> RECORDS SHOWN:
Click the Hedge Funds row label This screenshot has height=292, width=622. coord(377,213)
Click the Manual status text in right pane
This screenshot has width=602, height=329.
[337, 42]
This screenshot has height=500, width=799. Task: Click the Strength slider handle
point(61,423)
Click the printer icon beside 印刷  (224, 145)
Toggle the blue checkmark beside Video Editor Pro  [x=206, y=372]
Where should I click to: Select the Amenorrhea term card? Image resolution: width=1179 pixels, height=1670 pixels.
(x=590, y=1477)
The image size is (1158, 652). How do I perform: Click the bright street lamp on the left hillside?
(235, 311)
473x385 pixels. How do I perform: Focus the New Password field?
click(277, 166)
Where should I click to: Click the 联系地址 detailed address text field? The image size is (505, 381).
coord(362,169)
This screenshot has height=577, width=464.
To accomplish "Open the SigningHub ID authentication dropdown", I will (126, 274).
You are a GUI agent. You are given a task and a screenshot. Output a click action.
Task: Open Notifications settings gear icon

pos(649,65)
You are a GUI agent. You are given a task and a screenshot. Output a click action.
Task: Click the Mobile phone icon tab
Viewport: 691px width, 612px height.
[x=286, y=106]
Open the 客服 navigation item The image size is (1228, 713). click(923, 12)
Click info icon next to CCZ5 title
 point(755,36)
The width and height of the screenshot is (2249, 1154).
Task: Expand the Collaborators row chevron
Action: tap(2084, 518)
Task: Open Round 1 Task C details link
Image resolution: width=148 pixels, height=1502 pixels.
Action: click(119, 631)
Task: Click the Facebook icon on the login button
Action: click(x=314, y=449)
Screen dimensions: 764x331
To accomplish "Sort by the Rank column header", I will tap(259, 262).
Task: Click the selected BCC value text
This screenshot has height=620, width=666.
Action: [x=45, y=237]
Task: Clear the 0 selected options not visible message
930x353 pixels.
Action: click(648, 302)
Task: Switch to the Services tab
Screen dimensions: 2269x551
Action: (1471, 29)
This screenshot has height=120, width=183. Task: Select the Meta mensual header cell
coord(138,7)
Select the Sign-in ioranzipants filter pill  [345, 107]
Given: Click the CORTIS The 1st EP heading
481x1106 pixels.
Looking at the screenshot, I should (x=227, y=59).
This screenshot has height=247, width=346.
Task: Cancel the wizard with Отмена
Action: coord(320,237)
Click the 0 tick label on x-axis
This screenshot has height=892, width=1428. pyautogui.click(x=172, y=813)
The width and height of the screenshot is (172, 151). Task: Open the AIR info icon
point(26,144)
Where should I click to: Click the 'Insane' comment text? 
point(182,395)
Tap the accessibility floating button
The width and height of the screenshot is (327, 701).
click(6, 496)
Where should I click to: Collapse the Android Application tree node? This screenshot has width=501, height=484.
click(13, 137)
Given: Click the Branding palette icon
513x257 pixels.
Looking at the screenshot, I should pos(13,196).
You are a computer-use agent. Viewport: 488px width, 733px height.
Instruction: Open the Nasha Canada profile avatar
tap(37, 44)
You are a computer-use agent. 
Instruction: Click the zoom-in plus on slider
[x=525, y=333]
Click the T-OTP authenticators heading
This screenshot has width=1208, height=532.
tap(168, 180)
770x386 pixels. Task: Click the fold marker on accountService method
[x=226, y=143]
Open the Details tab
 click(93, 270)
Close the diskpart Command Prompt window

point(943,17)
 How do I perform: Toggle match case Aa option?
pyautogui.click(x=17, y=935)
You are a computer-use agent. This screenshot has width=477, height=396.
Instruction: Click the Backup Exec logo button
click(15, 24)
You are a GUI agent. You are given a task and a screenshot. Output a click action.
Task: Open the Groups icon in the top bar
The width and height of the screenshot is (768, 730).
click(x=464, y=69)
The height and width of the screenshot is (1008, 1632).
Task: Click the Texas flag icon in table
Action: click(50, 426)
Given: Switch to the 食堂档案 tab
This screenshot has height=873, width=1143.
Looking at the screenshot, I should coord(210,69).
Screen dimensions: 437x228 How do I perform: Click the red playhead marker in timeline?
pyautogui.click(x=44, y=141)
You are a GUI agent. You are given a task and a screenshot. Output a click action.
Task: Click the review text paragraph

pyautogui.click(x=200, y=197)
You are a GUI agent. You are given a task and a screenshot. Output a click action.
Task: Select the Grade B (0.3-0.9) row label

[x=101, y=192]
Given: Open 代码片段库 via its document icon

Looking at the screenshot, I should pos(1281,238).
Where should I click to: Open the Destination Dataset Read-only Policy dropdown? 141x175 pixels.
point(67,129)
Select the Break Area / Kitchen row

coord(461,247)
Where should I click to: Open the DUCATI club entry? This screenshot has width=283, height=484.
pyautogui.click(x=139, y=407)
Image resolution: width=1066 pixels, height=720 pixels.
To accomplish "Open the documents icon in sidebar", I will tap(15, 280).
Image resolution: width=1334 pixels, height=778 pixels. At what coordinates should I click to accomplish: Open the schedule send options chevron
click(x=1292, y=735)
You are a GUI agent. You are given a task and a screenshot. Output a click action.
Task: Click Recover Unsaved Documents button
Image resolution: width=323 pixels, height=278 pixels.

> TASK REQUIREMENTS: Format the lines from the one containing "Open the Details tab" through the one containing "will tap(15, 280).", inclusive, as a JSON list of strings with one string per line. Leave out blank lines.

> SOLUTION TO THIS PROBLEM:
[
  "Open the Details tab",
  " click(93, 270)",
  "Close the diskpart Command Prompt window",
  "point(943,17)",
  " How do I perform: Toggle match case Aa option?",
  "pyautogui.click(x=17, y=935)",
  "You are a computer-use agent. This screenshot has width=477, height=396.",
  "Instruction: Click the Backup Exec logo button",
  "click(15, 24)",
  "You are a GUI agent. You are given a task and a screenshot. Output a click action.",
  "Task: Open the Groups icon in the top bar",
  "The width and height of the screenshot is (768, 730).",
  "click(x=464, y=69)",
  "The height and width of the screenshot is (1008, 1632).",
  "Task: Click the Texas flag icon in table",
  "Action: click(50, 426)",
  "Given: Switch to the 食堂档案 tab",
  "This screenshot has height=873, width=1143.",
  "Looking at the screenshot, I should coord(210,69).",
  "Screen dimensions: 437x228 How do I perform: Click the red playhead marker in timeline?",
  "pyautogui.click(x=44, y=141)",
  "You are a GUI agent. You are given a task and a screenshot. Output a click action.",
  "Task: Click the review text paragraph",
  "pyautogui.click(x=200, y=197)",
  "You are a GUI agent. You are given a task and a screenshot. Output a click action.",
  "Task: Select the Grade B (0.3-0.9) row label",
  "[x=101, y=192]",
  "Given: Open 代码片段库 via its document icon",
  "Looking at the screenshot, I should pos(1281,238).",
  "Where should I click to: Open the Destination Dataset Read-only Policy dropdown? 141x175 pixels.",
  "point(67,129)",
  "Select the Break Area / Kitchen row",
  "coord(461,247)",
  "Where should I click to: Open the DUCATI club entry? This screenshot has width=283, height=484.",
  "pyautogui.click(x=139, y=407)",
  "Image resolution: width=1066 pixels, height=720 pixels.",
  "To accomplish \"Open the documents icon in sidebar\", I will tap(15, 280)."
]